Language and cultural issues have also become apparent in the recent decades, with a significant portion of the US population with limited or no English proficiency. Asking the right questions and learning more about the home-life of your patients will facilitate communication and improve the child’s experience, as well as your own. Using a relaxed voice, acknowledging interests the child may have and talking to children at the appropriate developmental level are other important ways to communicate. Also, giving the children ample opportunity to make decisions regarding their experience will give them a sense of control which can allay their fears. Be honest and forthright both with patients and parents.
Behavior management techniques are similar to in the past, with the decreased use of HOME being the most significant change. Also, the use of pharmacologic treatments has risen dramatically.

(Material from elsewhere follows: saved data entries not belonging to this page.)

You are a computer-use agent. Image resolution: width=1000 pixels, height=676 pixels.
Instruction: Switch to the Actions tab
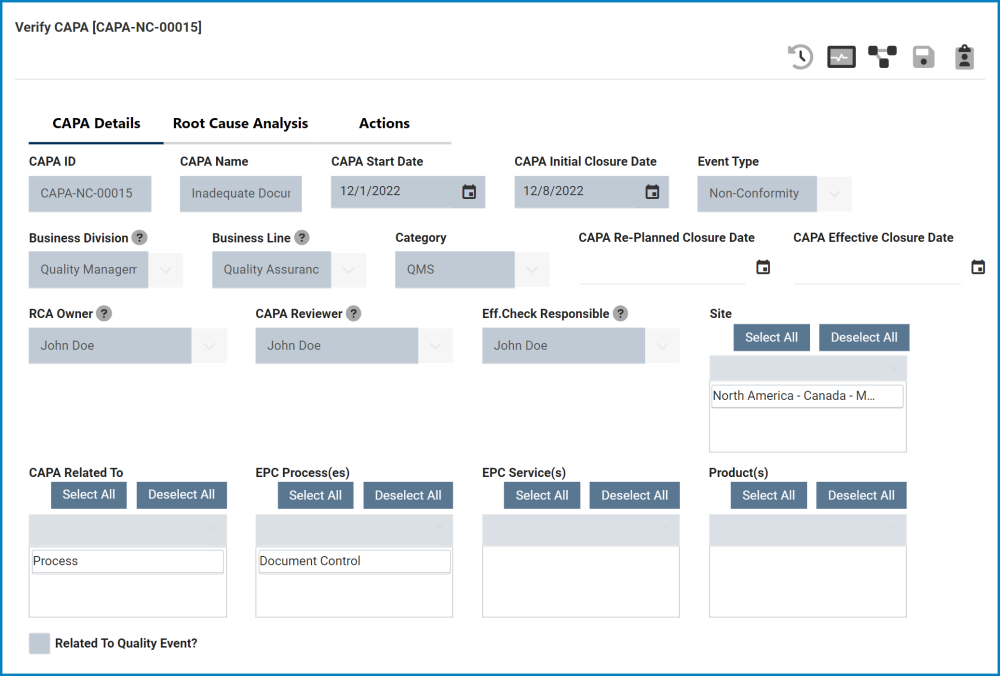[x=384, y=124]
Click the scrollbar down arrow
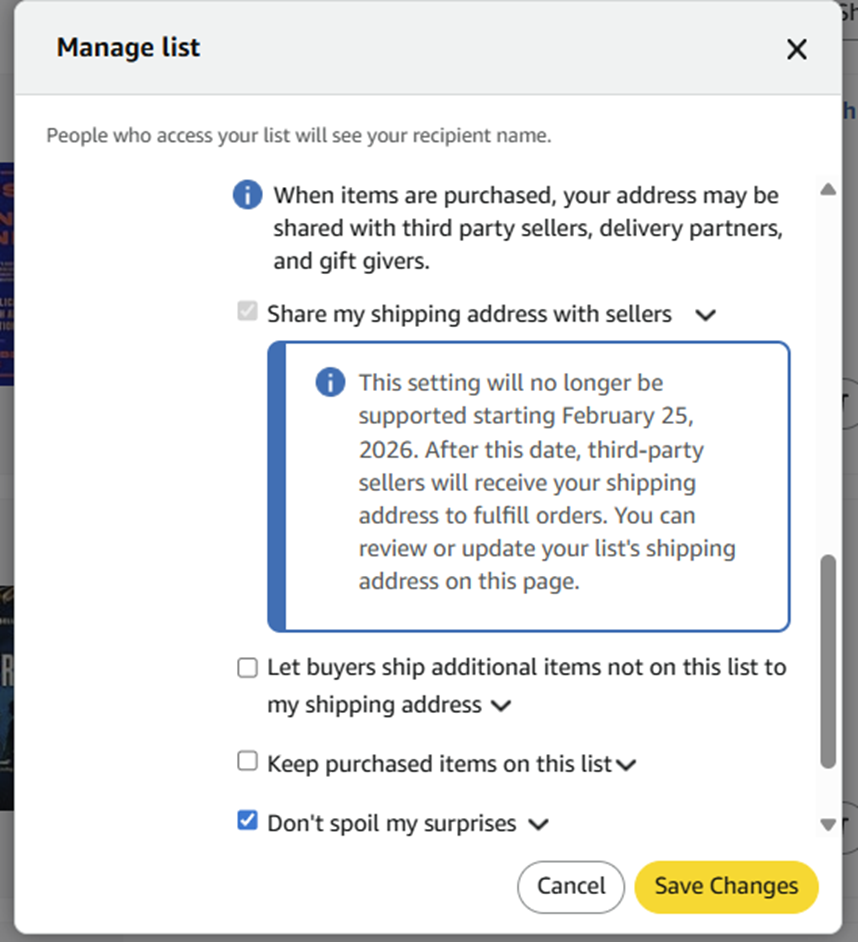Image resolution: width=858 pixels, height=942 pixels. click(827, 825)
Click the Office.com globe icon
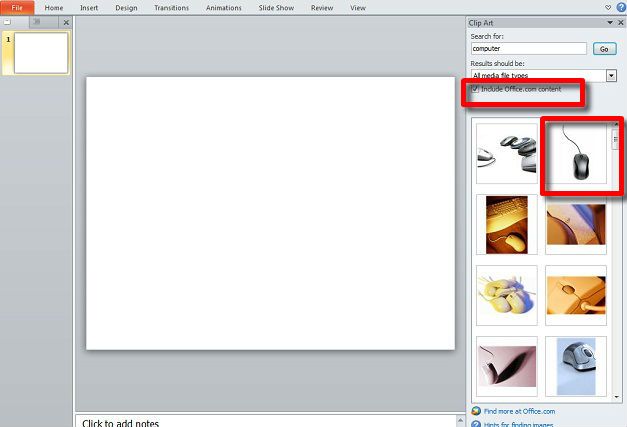 476,411
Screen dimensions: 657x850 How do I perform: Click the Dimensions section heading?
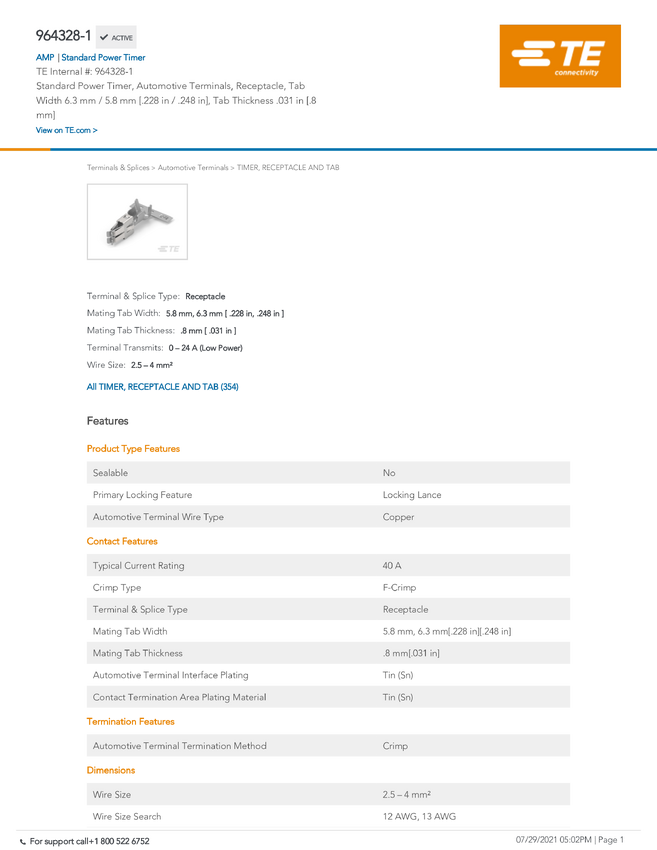tap(111, 770)
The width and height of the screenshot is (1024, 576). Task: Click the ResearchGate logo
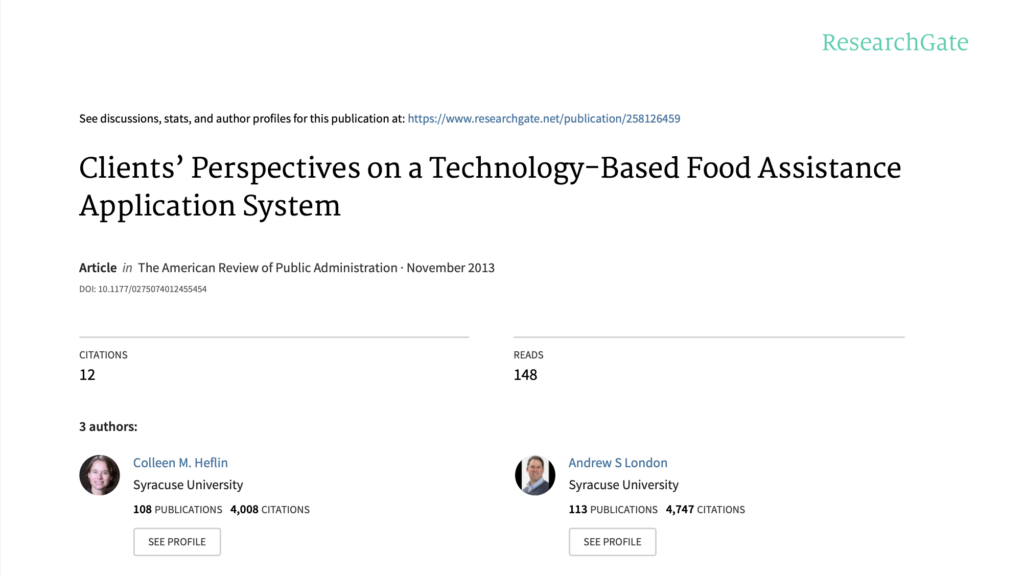click(894, 42)
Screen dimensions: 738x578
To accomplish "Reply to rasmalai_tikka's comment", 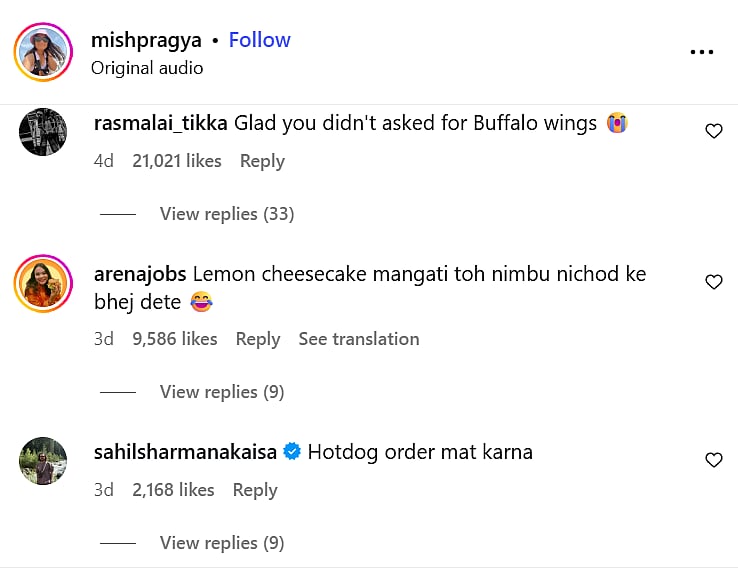I will pyautogui.click(x=262, y=161).
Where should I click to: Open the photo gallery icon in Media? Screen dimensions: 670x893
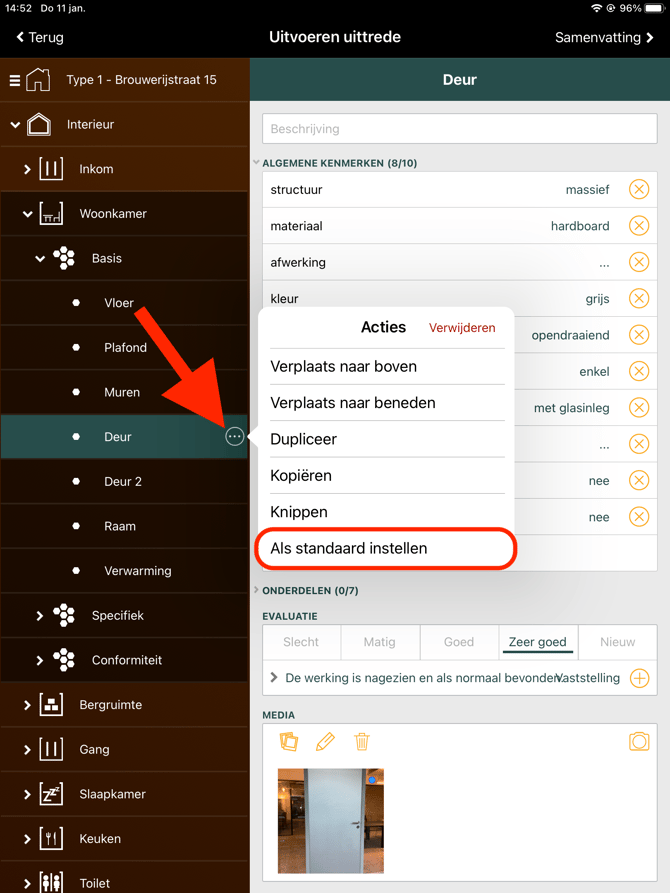coord(289,742)
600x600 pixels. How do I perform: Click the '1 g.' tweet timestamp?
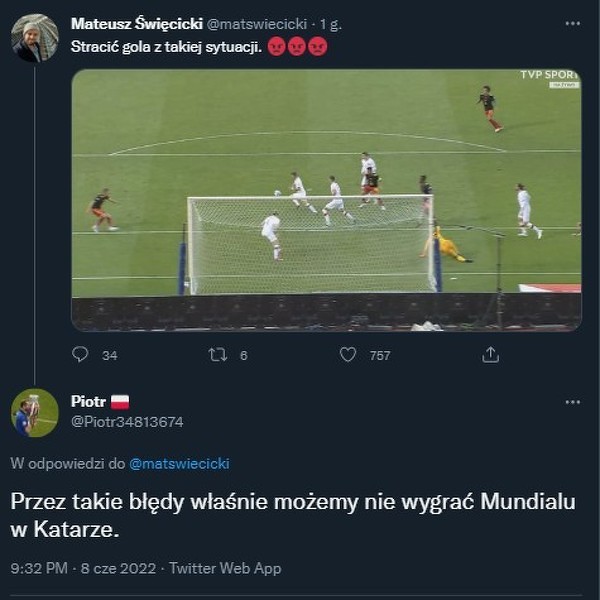(332, 23)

Distraction and TSD are still considered the most effective first line of defense.
Key points/Summary: Honest communication and prudent use of behavior management techniques is essential to modern pediatric dentistry but we must be wary of changes in societal and cultural expectations in order to maximize our efficiency and be able to handle any child who comes into our operatory.
Assessment of article: A very good article, but does sometimes stray into the “Kids these days!” territory.